### [Work item]
Repeat word for word, please, only the lines from the one that includes "Category (246, 379)" through the final line of the data.

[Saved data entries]
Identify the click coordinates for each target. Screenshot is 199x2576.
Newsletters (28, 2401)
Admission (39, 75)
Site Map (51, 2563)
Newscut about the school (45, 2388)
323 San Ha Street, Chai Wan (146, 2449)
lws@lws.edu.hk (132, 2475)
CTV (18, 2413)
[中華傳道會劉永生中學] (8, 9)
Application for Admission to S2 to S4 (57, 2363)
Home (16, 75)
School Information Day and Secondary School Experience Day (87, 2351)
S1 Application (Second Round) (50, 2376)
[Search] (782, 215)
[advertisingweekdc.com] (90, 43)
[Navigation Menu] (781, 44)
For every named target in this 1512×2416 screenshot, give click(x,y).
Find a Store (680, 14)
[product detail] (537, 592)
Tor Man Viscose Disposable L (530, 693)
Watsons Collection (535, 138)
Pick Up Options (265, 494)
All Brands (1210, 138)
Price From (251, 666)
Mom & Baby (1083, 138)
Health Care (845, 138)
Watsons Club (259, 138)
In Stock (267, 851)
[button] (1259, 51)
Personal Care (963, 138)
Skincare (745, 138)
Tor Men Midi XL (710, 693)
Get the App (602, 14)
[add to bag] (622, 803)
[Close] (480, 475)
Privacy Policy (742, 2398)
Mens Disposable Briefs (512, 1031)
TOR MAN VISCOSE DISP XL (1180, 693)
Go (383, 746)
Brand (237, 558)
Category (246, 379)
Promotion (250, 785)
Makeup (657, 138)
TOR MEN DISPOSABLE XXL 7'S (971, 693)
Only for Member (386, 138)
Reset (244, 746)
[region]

### [Completed task]
Category (246, 379)
Promotion (250, 785)
Makeup (657, 138)
TOR MEN DISPOSABLE XXL 7'S (971, 693)
Only for Member (386, 138)
Reset (244, 746)
[region]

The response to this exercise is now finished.